Iranian President Hassan Rouhani’s relatively “moderate” Labor Minister Ali “Ebad” Rabiei was impeached by 129 to 243 votes on Wednesday, in what appears to be a win for the Islamic Republic’s hardliners as the nation grapples with a deepening economic problems, unemployment and a slew of sanctions Rouhani has been blamed for.
“The economic section of Rouhani’s team is the weakest part of the government,” Mohammad Reza Behzadian, a former head of the chamber of commerce, said according to AFP. “Everyone knows this, but he never changed his direction because they are his allies.”
111 parliamentary members reportedly voted in favor of Rabiei remaining in office.
According to the Associated Press, Critics of Rabiei, who has been in office since 2013, say he failed to properly manage the ministry’s affiliated companies, producing fewer jobs than expected. Unemployment has gone up to at least 12.5 percent in Iran, and the currency hit a second record low last month, surpassing 100,000 rials per one U.S. dollar.
On Monday the United State reimposed the first wave of economic sanctions on Iran, targeting the nation’s automotive sector, gold, and other key metals.
A second set of sanctions are set to hit Iran on November 4. Those sanctions will target Iran’s oil exports.
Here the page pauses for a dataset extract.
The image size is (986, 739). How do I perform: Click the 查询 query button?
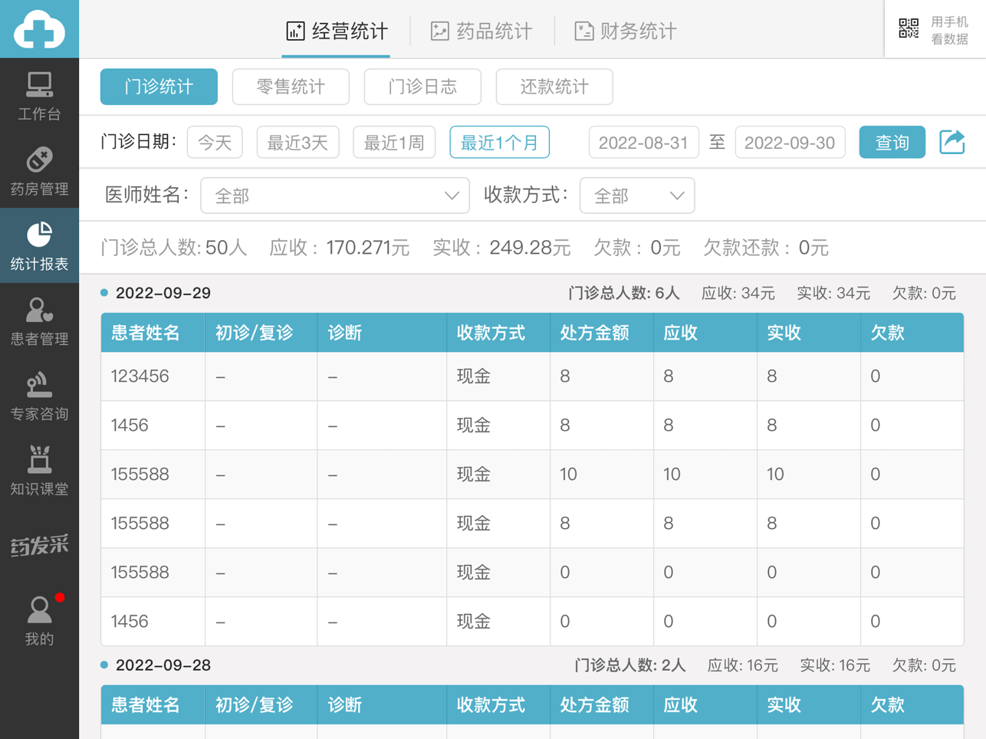(892, 143)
President Donald Trump said that nations that continue to import Iranian oil after the deadline could face sanctions.
On August 5, Iranian authorities detained seven people including a former deputy central bank governor and five foreign exchange dealers for alleged economic crimes.
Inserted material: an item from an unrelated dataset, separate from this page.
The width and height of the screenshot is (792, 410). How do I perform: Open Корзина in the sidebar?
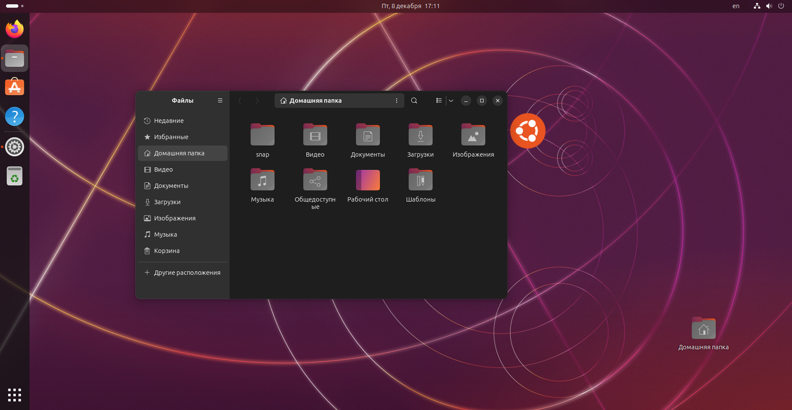click(x=166, y=251)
On May 8, Trump officially withdrew the United States from the Joint Comprehensive Plan of Action (JCPOA), of Iran nuclear deal, which snapped sanctions that were eased under former President Barack Obama back into place.
In an interview with Iran’s state-run Tasnim News agency that was published on Sunday, Majid Takht Ravanchi, deputy director for political affairs at Iran’s presidential office, called for the European Union to take immediate action against U.S. sanctions.
“We would not hold negotiations for (another round of) negotiations, not with Europeans and not with any other side,” Ravanchi reportedly said. “We want our negotiations to be purposeful and fruitful.”
President Trump has stated that he is ready and willing to meet with President Rouhani with “no preconditions.”
After rejecting the meeting invite, Rouhani issued a challenge to Trump on Monday, saying the Islamic Republic would welcome talks with the United States “right now.”
“I don’t have preconditions,” Rouhani said in an interview aired on Iran’s state-run television. “If the US government is willing, let’s start right now. If there is sincerity, Iran has always welcomed dialogue and negotiations.”
Trump’s national security adviser John Bolton dismissed Rouhani’s statement as possible “propaganda” in an interview with CNN’s Jake Tapper.
“Let’s see what really comes of it, or whether it’s just more propaganda,” Bolton said. “If the Iranians are really willing to come and talk about all of their malign behavior in the region and around the world, I think they’d find the President willing to do it.”
Bolton noted that Trump has been “consistent” in saying he is willing to meet and negotiate with both North Korea and Iran.